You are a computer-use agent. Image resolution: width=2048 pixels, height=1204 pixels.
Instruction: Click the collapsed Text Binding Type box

...

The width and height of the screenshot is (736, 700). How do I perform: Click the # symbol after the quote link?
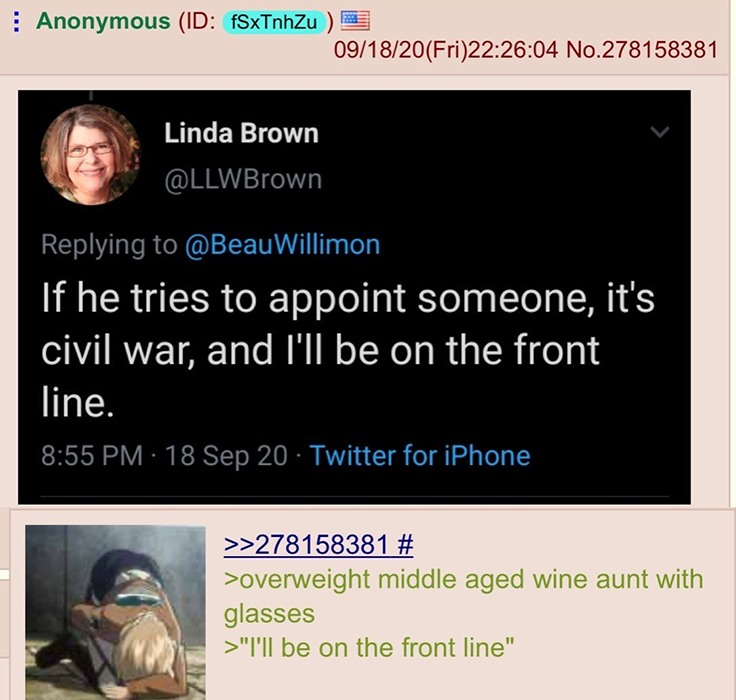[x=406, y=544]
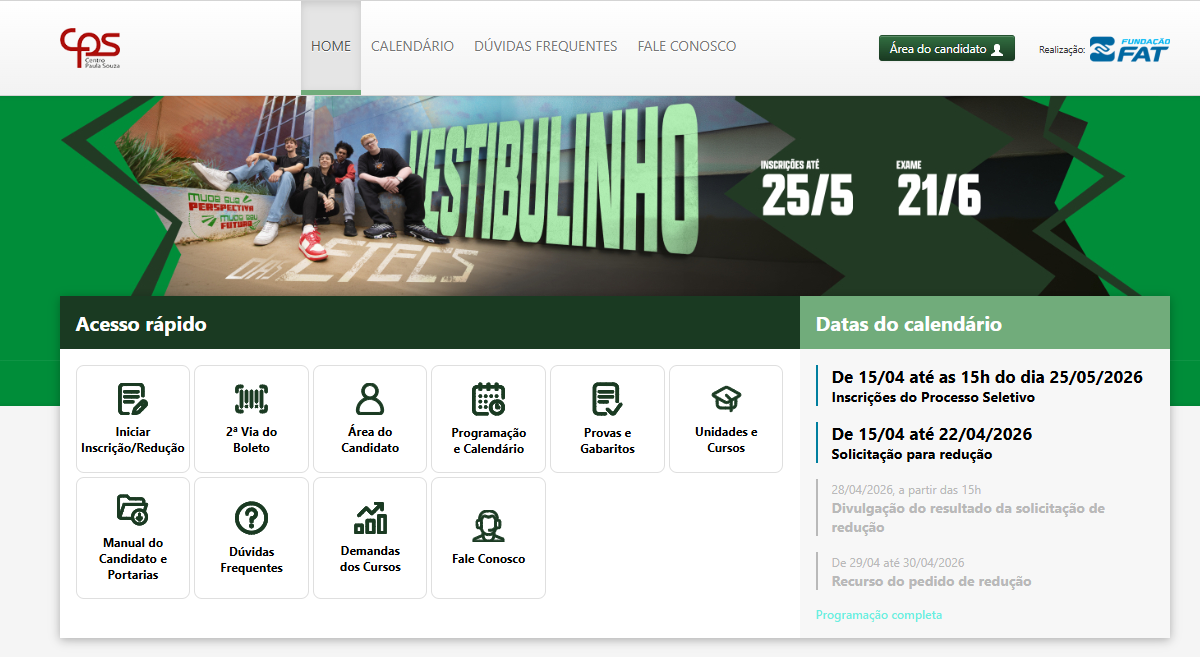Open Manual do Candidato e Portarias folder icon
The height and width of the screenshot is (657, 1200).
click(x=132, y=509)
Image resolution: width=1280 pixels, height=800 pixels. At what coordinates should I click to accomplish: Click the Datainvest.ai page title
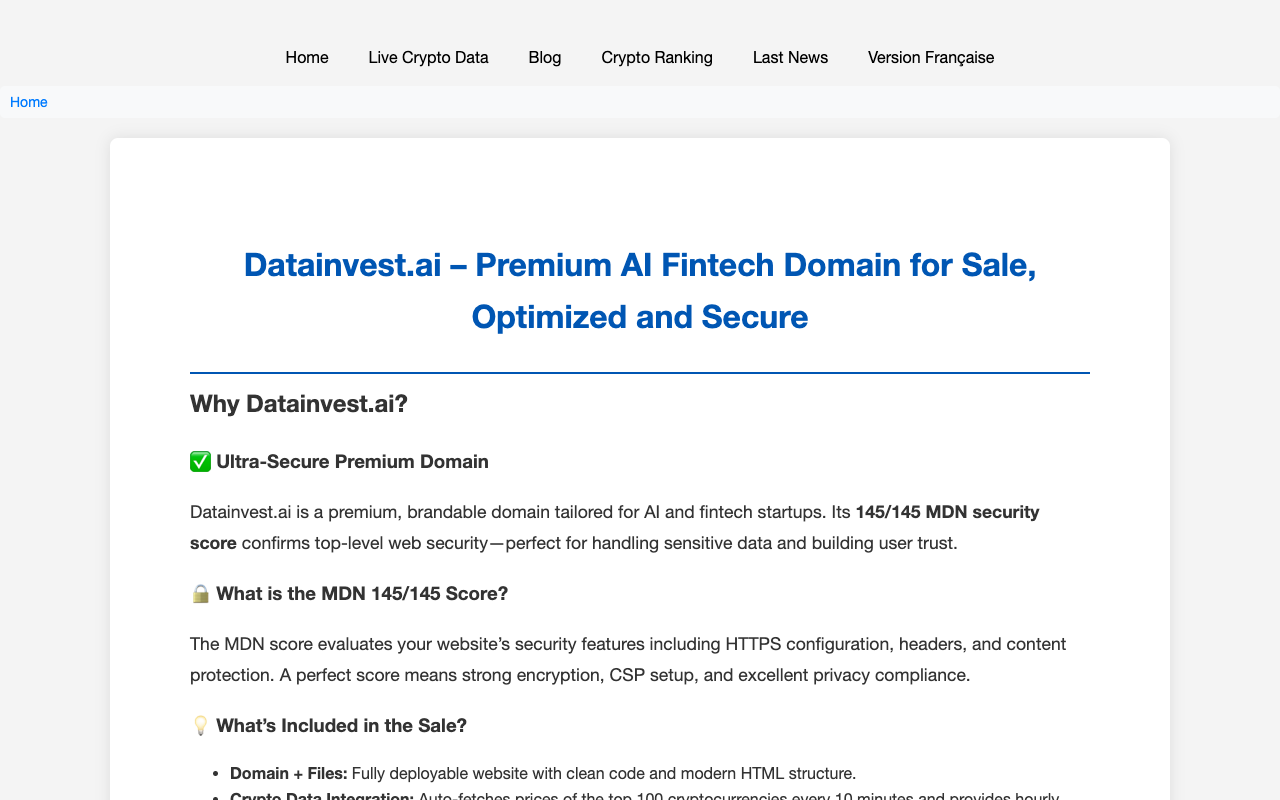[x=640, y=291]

Requirements: Copy the entries word for word, beginning at the line that contains "You are a computer-use" and stopping after the line that contains "Instruction: Click the".

Correct output:
You are a computer-use agent. Image resolution: width=2048 pixels, height=1204 pixels.
Instruction: Click the collapsed Text Binding Type box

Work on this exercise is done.